Pour elle, l’attitude des élèves et leur consommation de la drogue sont une succession de frustrations dans leur vie, dans leur famille. Elle ajoute que l’enfant veut combler quelque chose en prenant de la drogue.

La directrice explique qu’avec la drogue, les enfants sont violents. Elle souligne que les dealers choisissent les écoles car les établissements sont un marché important des dealers.

La Croix bleue, un centre de désintoxication au cœur du combat

Le directeur du Centre d’accueil de la Croix Bleue de Côte d’Ivoire, Dr Samedi Djè Bi, a indiqué que la Croix bleue reçoit une moyenne journalière de 10 patients dont six à sept sont des élèves.

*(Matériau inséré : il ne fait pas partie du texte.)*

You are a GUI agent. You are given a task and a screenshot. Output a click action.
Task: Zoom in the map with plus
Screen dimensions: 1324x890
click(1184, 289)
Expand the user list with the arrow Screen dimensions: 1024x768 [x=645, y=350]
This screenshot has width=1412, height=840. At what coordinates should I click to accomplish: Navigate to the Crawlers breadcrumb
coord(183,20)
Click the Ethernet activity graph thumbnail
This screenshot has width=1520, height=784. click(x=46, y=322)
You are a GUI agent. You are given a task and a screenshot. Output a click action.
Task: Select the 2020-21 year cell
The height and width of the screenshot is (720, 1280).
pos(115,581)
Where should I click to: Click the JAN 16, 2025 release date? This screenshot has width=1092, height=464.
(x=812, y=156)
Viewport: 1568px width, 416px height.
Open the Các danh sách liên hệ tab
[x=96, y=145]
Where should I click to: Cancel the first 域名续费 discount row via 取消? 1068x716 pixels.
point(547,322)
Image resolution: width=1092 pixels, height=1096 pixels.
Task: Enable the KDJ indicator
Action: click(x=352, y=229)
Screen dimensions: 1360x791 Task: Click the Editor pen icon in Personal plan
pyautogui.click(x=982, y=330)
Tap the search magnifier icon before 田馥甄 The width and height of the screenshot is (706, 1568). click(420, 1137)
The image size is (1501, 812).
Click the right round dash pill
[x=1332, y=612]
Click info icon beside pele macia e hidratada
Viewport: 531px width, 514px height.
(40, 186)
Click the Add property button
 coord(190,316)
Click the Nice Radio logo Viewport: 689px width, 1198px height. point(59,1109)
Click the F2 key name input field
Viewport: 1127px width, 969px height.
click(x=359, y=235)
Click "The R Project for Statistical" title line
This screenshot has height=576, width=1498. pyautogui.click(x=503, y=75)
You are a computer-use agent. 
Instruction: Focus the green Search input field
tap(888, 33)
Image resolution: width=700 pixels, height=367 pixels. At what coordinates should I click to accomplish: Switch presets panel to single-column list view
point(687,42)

« Nous recevons également 60 à 70% d’élèves et étudiants », précise le patricien. Il souligne que 1 000 personnes consultent la Croix bleue, pour 4 000 consultations annuelles.

La prise en charge d’un patient comprend trois volets dont une prise en charge médicale et psychosociale. Le docteur indique que les élèves leur sont envoyés par la famille ou viennent de leur propre chef.

« Lorsqu’ils arrivent à la Croix bleue, un bilan de consultation est fait. Un examen médical normal est effectué et au terme de cette consultation, nous débouchons sur deux types d’examens, l’un de sang et l’autre urinaire qui permet de voir quel type de drogue est consommé par l’élève. Ces analyses peuvent révéler des pathologies cachées », précise-t-il.

Après la thérapie, la réinsertion, le rétablissement des liens familiaux et l’insertion scolaire sont pratiqués, et pour le suivi des patients, un service social s’occupe de la prise en charge, a indiqué le médecin.

Dr Djè Bi explique que les raisons de la consommation de la drogue sont multiples, souvent pour des raisons insoupçonnées, dont les pratiques religieuses. Souvent, l’alcool est interdit dans les religions et le cannabis est dans ce cas, la drogue utilisée comme un substitut à l’alcool.

A son avis, les élèves arrivent à ce stade à cause des problèmes au sein des familles et des mauvaises compagnies.

Il invite les décideurs à avoir une oreille attentive et à soutenir financièrement, matériellement et en ressources humaines les plans de lutte contre la drogue.